Long term effects of administration of a gonadotropin-releasing hormone superagonist analog in men with prostatic carcinoma

RJ Santen, LM Demers, DT Max, J Smith, BS Stein and LM Glode

Administration of the superagonist analog of GnRH, D-Leu6-GnRH proethylamide, profoundly reduced plasma LH, FSH, testosterone, and dihydrotestosterone levels when given for 6-11 weeks to adult men with prostatic carcinoma. Since patients with prostatic carcinoma can be expected to receive this analog for as long as 3-4 yr, we questioned whether the same degree of reduction could be maintained during chronic administration.
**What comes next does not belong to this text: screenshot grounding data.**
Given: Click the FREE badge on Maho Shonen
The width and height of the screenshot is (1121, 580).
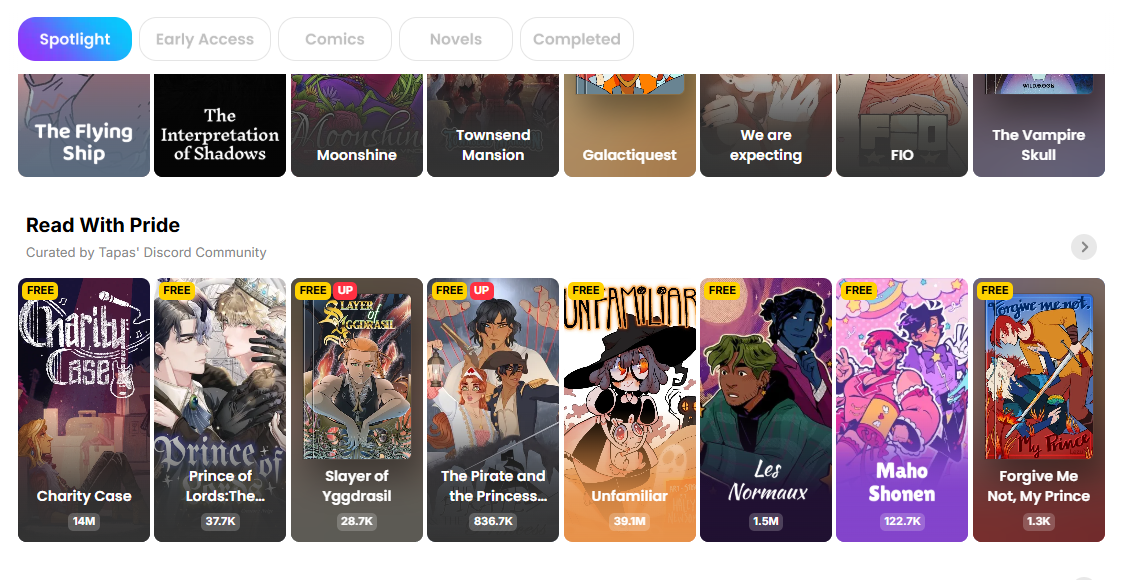Looking at the screenshot, I should point(858,290).
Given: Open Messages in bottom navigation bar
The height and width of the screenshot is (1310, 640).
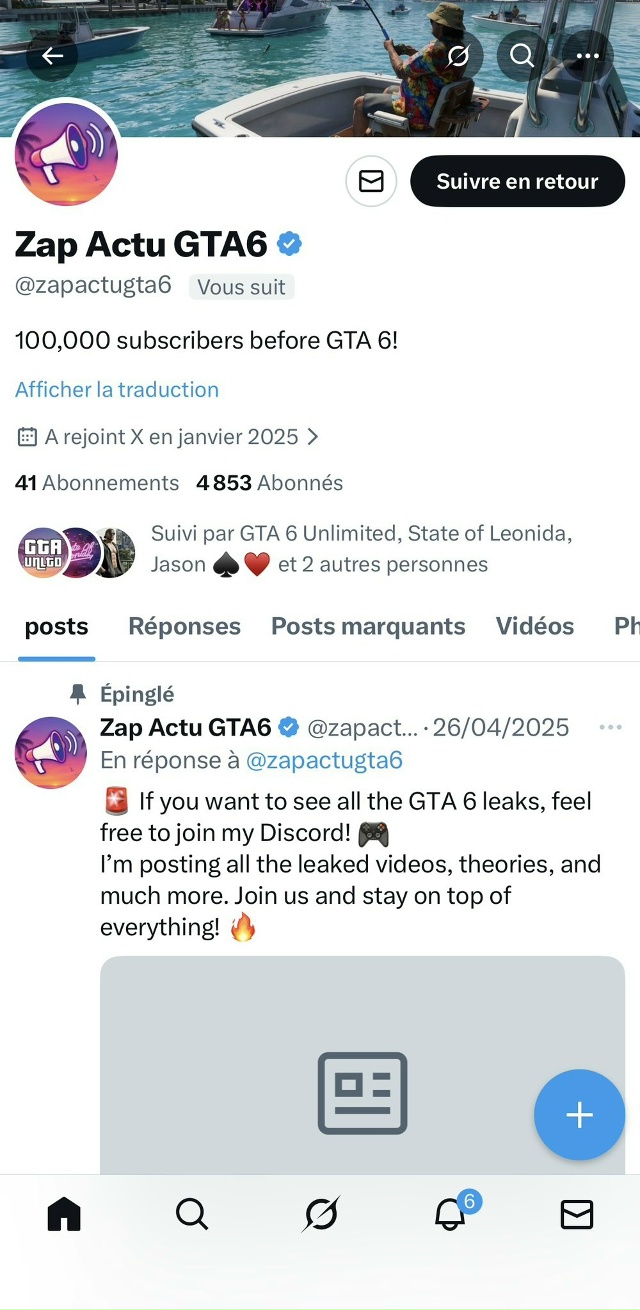Looking at the screenshot, I should coord(577,1214).
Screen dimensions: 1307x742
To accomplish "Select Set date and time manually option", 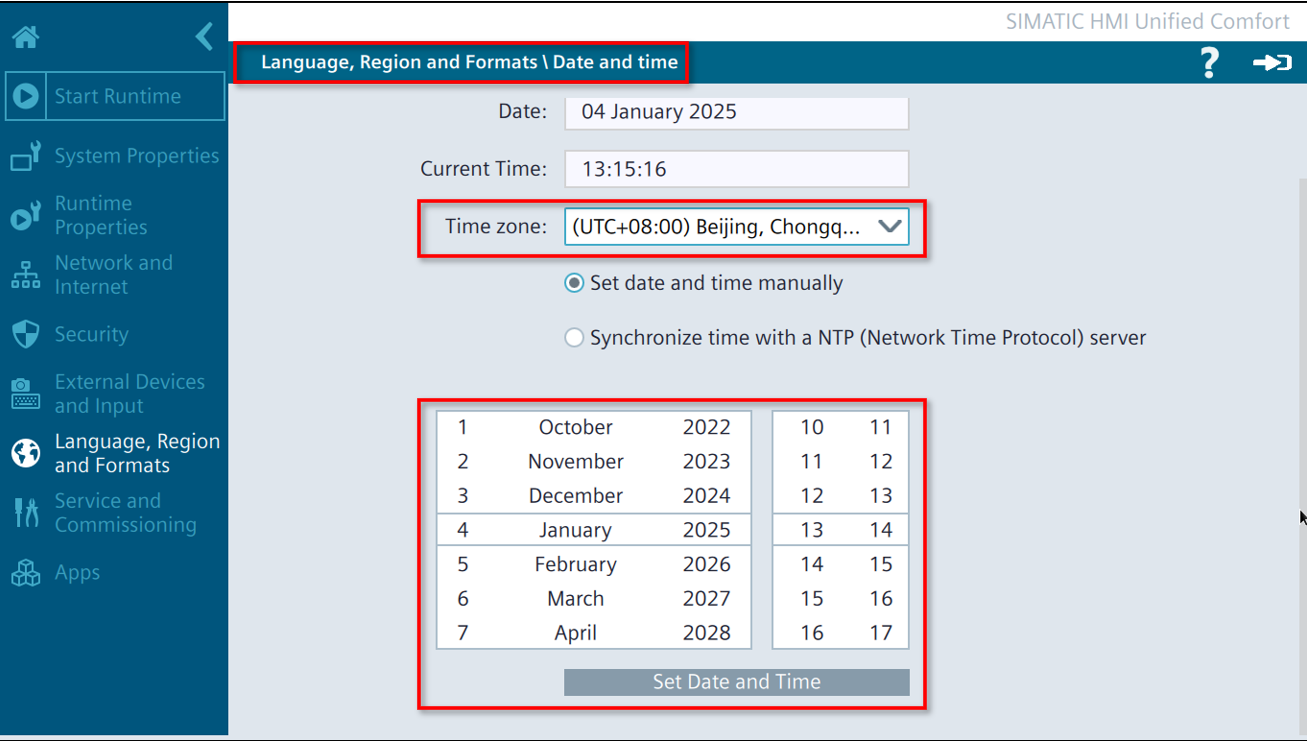I will [574, 283].
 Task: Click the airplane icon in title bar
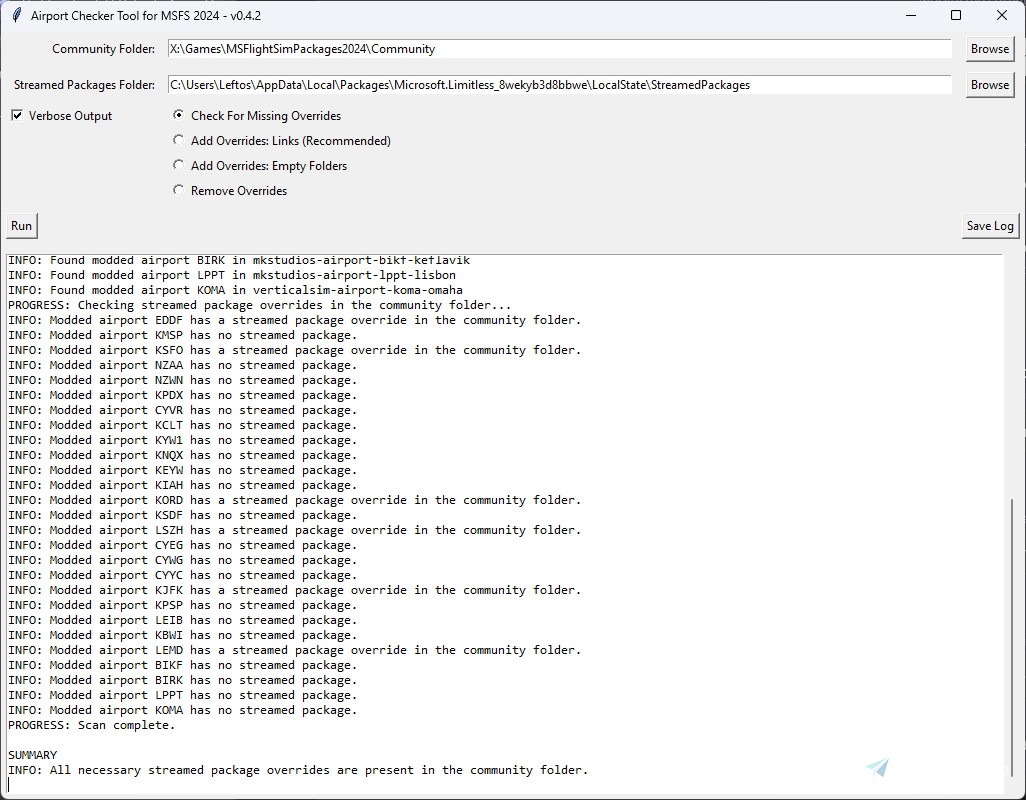click(x=15, y=15)
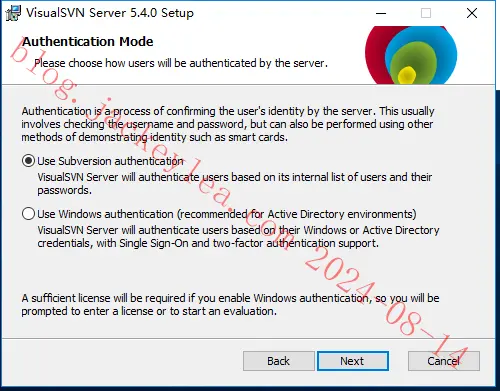Click the VisualSVN colorful circles logo
This screenshot has height=391, width=500.
(x=411, y=55)
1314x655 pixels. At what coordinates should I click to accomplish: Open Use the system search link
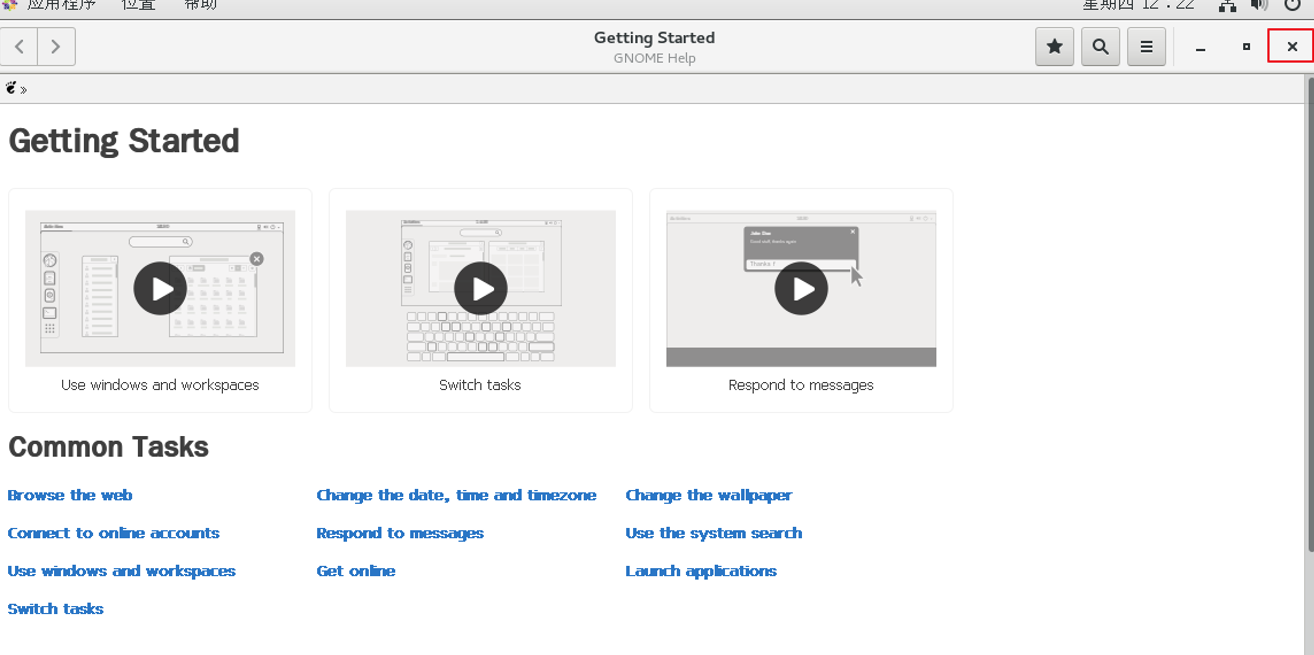pyautogui.click(x=713, y=533)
In 22 men who had received D-Leu6-GnRH proethylamide for at least 1 yr, LH and testosterone remained at the initial low levels. Plasma dihydrotestosterone concentrations, on the other hand, gradually fell further with long term administration. FSH levels reached a nadir of 5.7 +/- 0.94 (+/- SEM) mIU/ml at 10-11 weeks. Unexpectedly, the plasma levels of this gonadotropin then gradually increased, and between 25 and 97 weeks were approximately 10-15 mIU/ml. This pattern occurred identically in patients receiving either 1 or 10 mg D-Leu6-GnRH proethylamide daily. These data indicate persistent suppression of LH and androgen levels during prolonged therapy and suggest that D-Leu6-GnRH-induced "medical castration" can be maintained with chronic administration.